Sidiq, sapaan akrabnya, mengatakan bahwa sudah 2 bulan mencoba menerapkan hal ini kepada santri dan fokus pada penguatan karakter melalui tembang Jawa.
“Saya mulai menerapkan sejak bulan Juni dan fokus lebih pada penguatan karakter melalui tembang Jawa agar para santri generasi milenial mengenal dan melestarikan seni dan budaya Jawa yang mengandung beberapa filosofis,” ujarnya saat ditemui reporter Siarindo Media, Rabu (30/8/2023).

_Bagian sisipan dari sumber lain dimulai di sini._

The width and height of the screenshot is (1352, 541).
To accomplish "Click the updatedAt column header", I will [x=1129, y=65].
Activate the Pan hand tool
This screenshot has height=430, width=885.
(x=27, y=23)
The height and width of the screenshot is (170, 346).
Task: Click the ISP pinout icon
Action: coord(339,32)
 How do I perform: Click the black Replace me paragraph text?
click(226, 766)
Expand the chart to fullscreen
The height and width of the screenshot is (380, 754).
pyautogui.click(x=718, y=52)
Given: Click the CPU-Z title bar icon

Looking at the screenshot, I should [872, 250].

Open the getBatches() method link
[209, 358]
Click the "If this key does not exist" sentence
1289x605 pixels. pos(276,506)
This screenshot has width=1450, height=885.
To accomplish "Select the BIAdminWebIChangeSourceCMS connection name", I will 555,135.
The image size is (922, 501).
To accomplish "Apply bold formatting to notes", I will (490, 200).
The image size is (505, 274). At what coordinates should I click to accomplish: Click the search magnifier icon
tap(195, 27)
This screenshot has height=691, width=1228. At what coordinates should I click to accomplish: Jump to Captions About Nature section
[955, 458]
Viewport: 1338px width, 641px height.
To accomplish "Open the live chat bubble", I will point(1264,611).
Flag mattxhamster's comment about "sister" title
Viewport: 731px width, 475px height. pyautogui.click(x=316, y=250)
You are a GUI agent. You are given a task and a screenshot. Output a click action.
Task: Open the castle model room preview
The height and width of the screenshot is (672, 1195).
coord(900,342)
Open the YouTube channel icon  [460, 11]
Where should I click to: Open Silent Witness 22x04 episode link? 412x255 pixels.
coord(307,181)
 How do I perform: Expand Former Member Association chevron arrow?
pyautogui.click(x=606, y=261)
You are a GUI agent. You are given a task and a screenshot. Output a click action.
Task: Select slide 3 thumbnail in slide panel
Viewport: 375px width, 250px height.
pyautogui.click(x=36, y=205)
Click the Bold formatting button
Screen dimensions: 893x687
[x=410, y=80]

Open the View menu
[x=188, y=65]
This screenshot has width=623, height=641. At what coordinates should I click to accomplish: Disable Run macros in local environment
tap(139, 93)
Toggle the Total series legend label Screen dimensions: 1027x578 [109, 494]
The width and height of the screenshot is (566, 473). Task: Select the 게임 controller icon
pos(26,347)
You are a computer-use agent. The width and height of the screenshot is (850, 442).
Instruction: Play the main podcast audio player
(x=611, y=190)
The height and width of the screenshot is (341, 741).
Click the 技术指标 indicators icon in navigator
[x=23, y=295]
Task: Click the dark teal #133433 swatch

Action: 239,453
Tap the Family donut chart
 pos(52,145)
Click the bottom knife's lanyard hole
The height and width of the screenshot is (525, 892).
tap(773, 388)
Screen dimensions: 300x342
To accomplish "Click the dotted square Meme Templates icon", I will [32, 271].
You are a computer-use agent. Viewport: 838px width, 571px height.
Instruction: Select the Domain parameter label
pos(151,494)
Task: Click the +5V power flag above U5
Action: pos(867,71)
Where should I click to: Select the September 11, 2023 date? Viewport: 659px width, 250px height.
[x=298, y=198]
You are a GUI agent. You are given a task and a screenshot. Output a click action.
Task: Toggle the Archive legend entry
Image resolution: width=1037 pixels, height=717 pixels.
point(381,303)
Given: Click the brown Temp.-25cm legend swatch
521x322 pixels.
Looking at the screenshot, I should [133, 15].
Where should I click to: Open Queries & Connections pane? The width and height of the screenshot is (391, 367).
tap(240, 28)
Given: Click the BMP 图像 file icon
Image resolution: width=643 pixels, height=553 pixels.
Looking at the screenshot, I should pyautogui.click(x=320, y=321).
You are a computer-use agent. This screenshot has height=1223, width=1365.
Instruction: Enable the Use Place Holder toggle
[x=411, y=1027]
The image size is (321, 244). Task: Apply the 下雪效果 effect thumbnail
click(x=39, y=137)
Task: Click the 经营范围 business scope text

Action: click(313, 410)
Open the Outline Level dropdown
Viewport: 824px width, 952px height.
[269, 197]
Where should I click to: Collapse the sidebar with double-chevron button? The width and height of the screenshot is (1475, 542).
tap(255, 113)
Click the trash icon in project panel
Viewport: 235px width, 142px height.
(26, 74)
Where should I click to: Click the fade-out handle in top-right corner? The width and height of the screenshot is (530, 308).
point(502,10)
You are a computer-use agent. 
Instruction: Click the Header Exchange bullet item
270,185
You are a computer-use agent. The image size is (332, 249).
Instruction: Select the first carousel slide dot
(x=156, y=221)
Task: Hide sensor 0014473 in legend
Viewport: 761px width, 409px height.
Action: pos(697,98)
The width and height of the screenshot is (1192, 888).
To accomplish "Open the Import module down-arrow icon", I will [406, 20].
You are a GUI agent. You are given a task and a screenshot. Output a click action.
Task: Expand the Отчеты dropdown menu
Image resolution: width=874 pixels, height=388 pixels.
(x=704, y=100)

Sidiq menambahkan, TPQ Al-Ikhsan memang didominasi oleh santri yang masih duduk di bangku SMP sehingga memang sangat penting dalam penguatan pendidikan karakter.
“Bagi saya penguatan karakter sangatlah penting ya, dalam kegiatan saya ini memang melalui tembang jawa syiir padang bulan. Mereka saya ajak untuk memaknai filosofi dalam Syiir Padang Bulan tentang bagaimana ‘noto urip sing apik’, itu khas budaya kita,” ucapnya.

Sidiq juga menjelaskan selama 2 bulan sudah menerapkan metode ini banyak hal yang sudah dirasakan santri khususnya bagi TPQ Al-Ikhsan.
“Alhamdulillah saya mengamati selama menggunakan metode ini santri mendapatkan banyak hal seperti mereka merasa dapat wawasan baru dan juga dalam pembelajaran tidak merasa bosan. Intinya saya di sini mengajak mereka untuk mengenal hal baru dan selalu semangat dalam mencari ilmu,” imbuhnya.
Metode pengajaran tembang Jawa memang menjadi hal menarik tersendiri bagi TPQ Al-Ikhsan dan ini menjadi terobosan baru sehingga muncul ide kreasi bagi santriwati. Tercatat sudah berkembang dengan kajian filosofi beberapa lagu seperti Syiir Sluku-Sluku Bathok, Lir-ilir dan masih banyak lagi tembang Jawa lainnya.